Sie war eine von uns, und das war ihm gerade schlagartig bewusst geworden.
    Innerhalb von drei Monaten nach ihrem Eintritt hatte sich Caroline als eine der gescheitesten Angestellten, die das Unternehmen jemals gesehen hatte, profiliert. Sie richtete einen »Ausschuss für Sport und soziale Belange« ein (ohne den Sportteil natürlich), wofür sie der Geschäftsleitung eine fünfzigprozentige Mitfinanzierung abschmeichelte, organisierte eine Lotto-Tippgemeinschaft (bisher haben wir 3,72 Euro gewonnen, bei zwanzig Teilnehmern), übernahm von Brian die Gewerkschaftsvertretung und rief eine erbarmungslose Lobby-Kampagne ins Leben für flexible Arbeitszeiten, mehr Urlaubstage, doppelt bezahlte Überstunden und den Einbau von Duschen – wenn möglich auch einem Whirlpool – im Sitzungsraum.
    »Für was brauchen wir diesen Raum denn überhaupt?«, fragte sie den Chef während einer unserer Montagmorgen-Versammlungen frech.
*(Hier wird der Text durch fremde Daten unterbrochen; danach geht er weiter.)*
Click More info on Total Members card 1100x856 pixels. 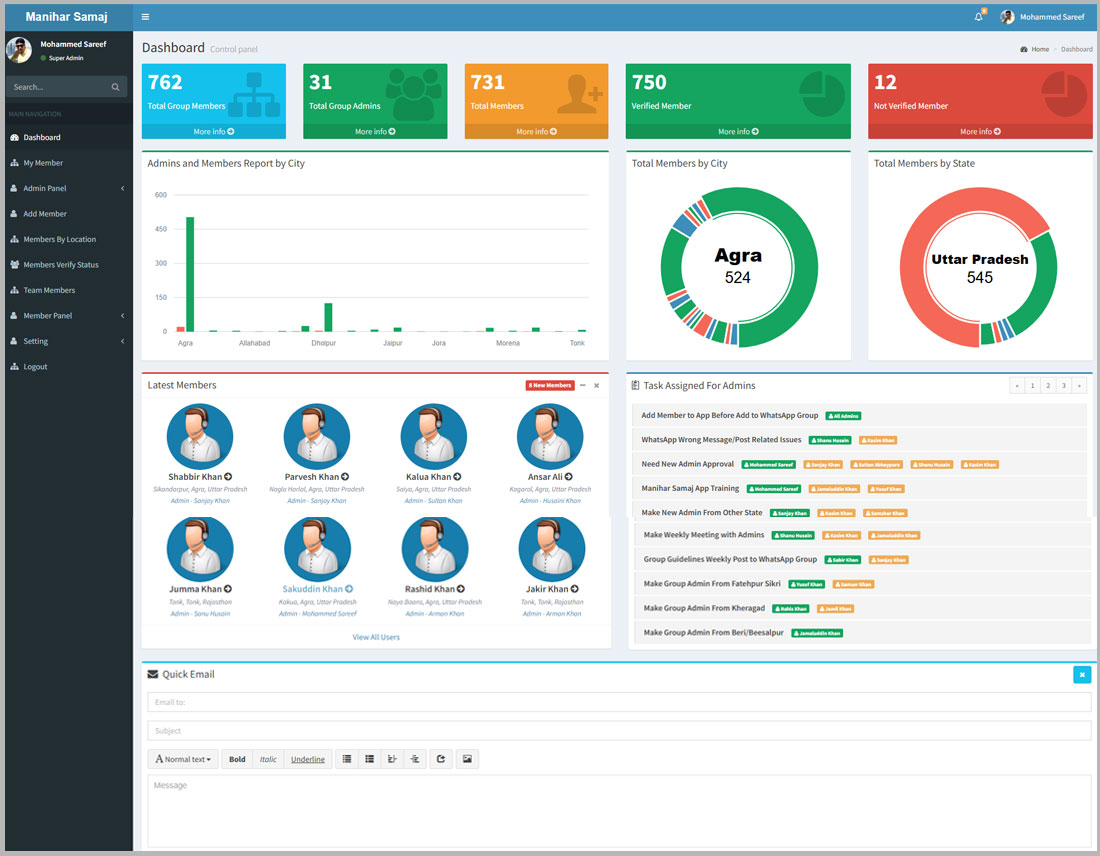(536, 132)
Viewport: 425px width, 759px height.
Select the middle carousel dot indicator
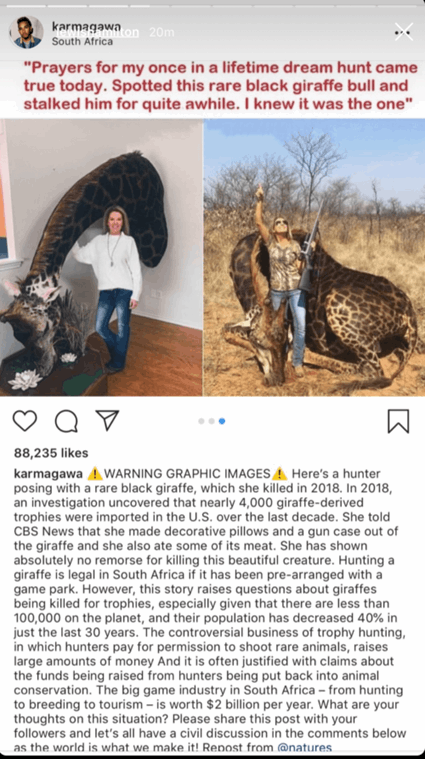pos(212,421)
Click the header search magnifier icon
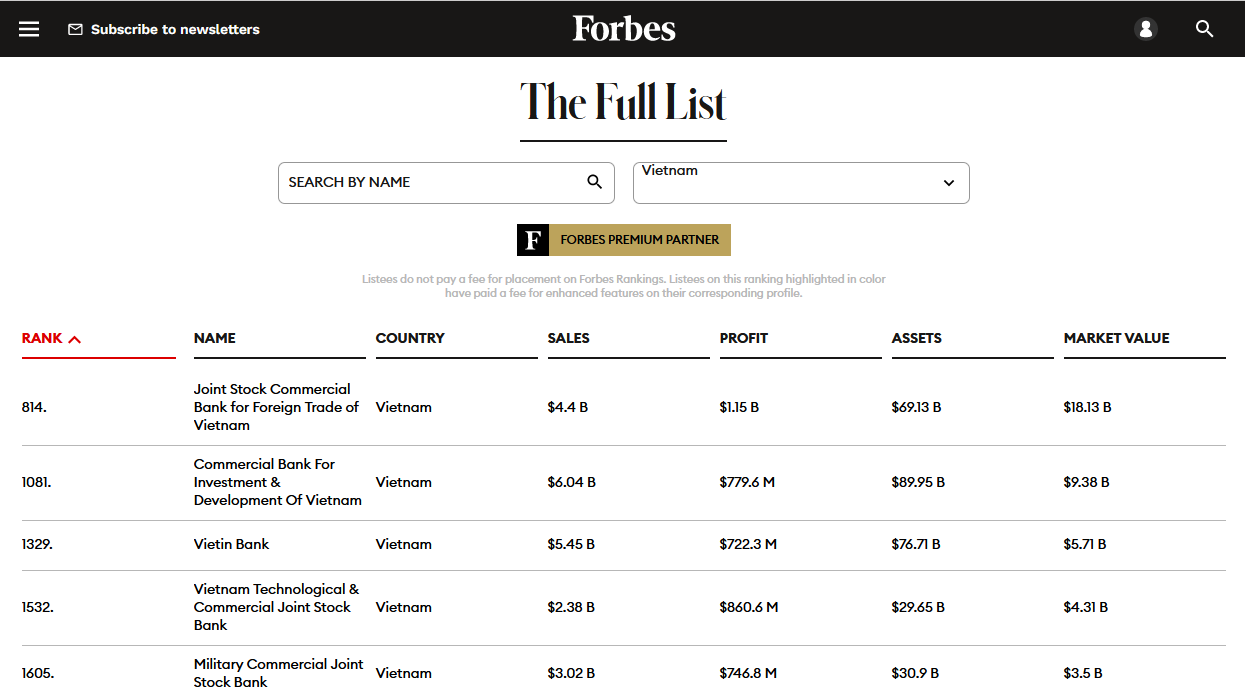 pos(1204,29)
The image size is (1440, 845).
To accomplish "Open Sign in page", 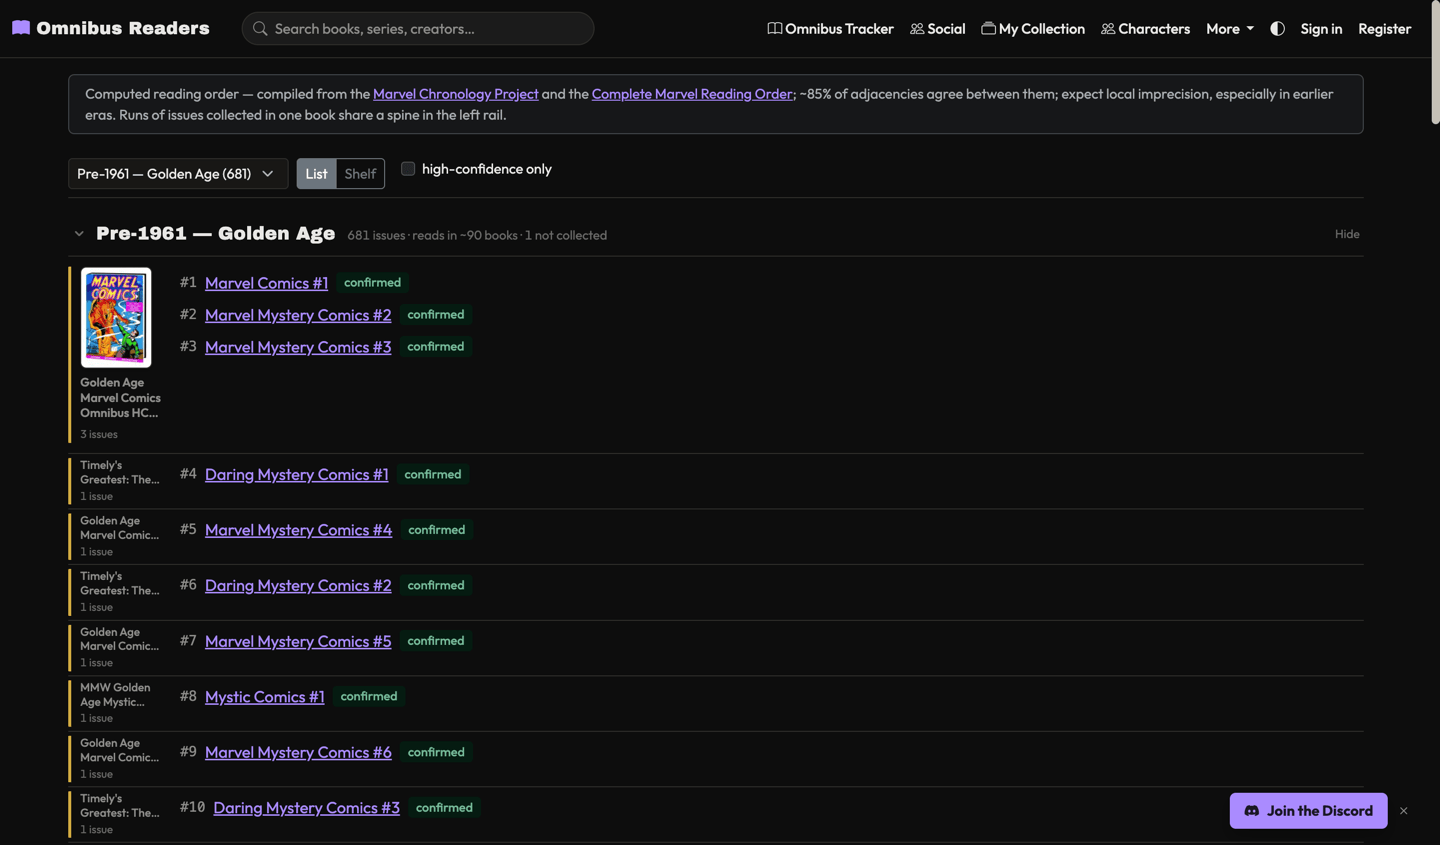I will [1321, 29].
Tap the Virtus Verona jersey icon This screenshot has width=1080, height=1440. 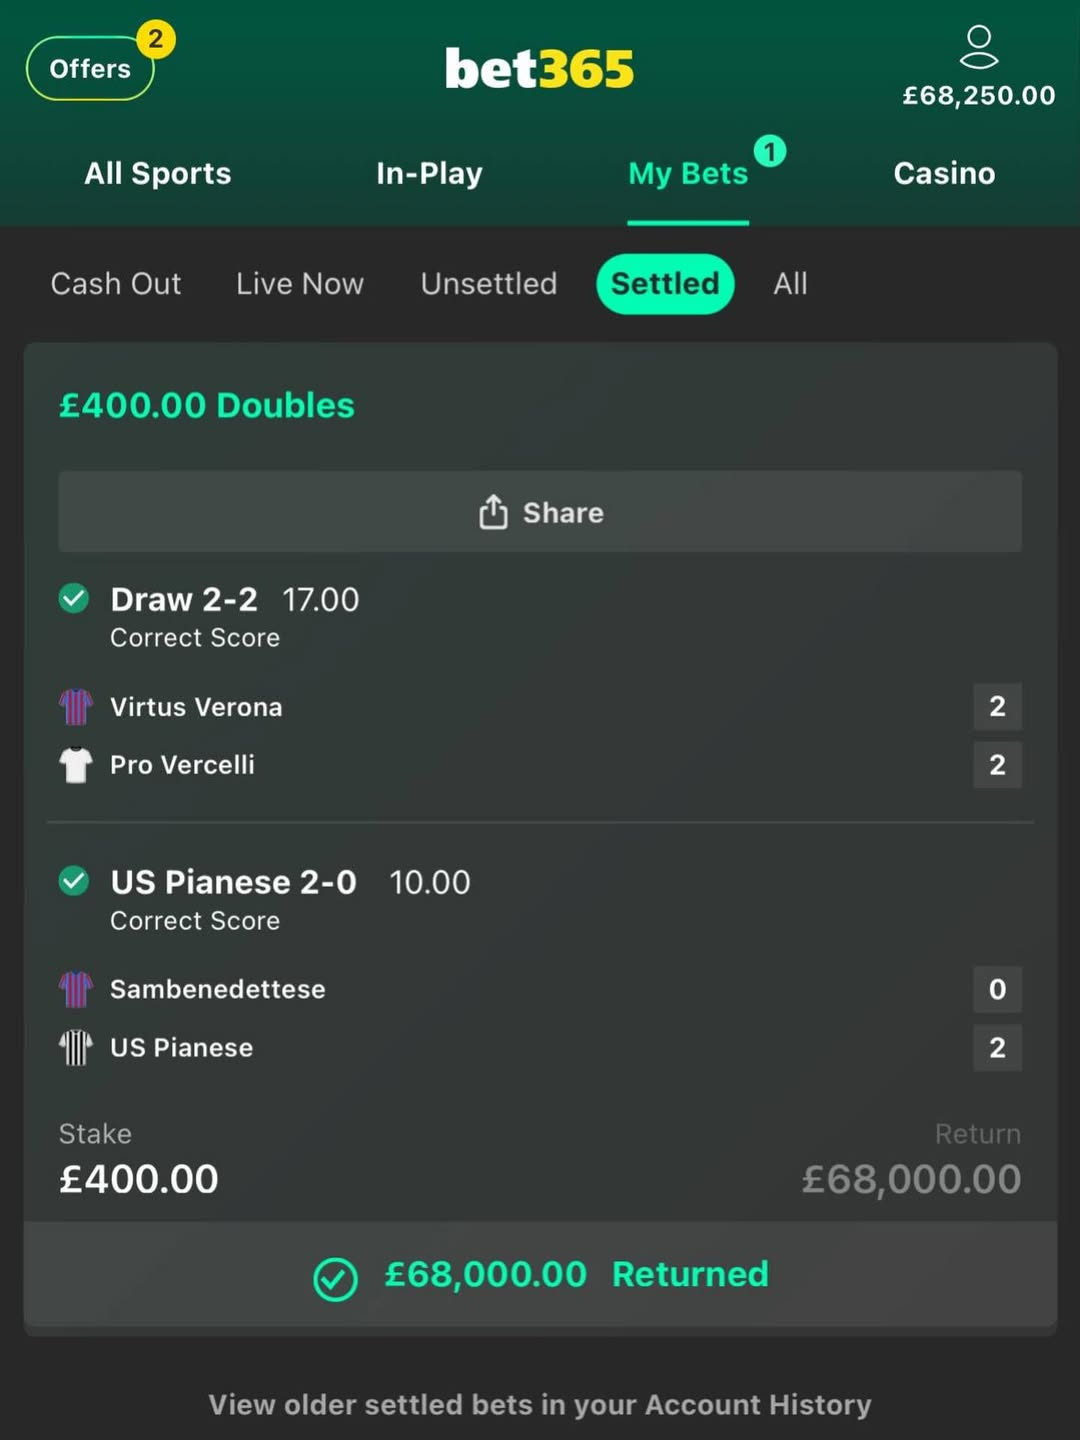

Caroline joggte während ihrer Mittagspause gern und war nicht sehr angetan von den dürftigen räumlichen Möglichkeiten, die ihr zur Verfügung standen (nämlich keine), um »die Geruchsbelästigung zu eliminieren«, wie sie es ausdrückte.
    Der Chef konnte sie nicht nur nicht leiden, er verabscheute sie. Wenn Caroline anwesend war, was unglücklicherweise nicht oft genug vorkam, waren unsere Meetings weitaus unterhaltsamer. Sie arbeitete als Schadensreguliererin, weshalb sie sehr viel außerhalb des Büros unterwegs war, um Versicherungsansprüche zu prüfen, Zeugen einzuschüchtern und die Aasgeier (so nannte sie die Anspruchsteller) zu tyrannisieren, damit sie für ihre grauenhaft überzogenen Schleudertrauma-Ansprüche eine magere Regulierungssumme akzeptierten. Wenn sie an den Versammlungen teilnahm, fasste der Chef sich so kurz wie
möglich – eine beachtliche Leistung, wenn man bedenkt, wie sehr er den Klang seiner eigenen Stimme liebte – und überbrachte uns die üblichen miesen Neuigkeiten am Ende des Tages per E-Mail, unmittelbar bevor er in den Schutzraum seines BMW hechtete, um ihr aus dem Weg zu gehen.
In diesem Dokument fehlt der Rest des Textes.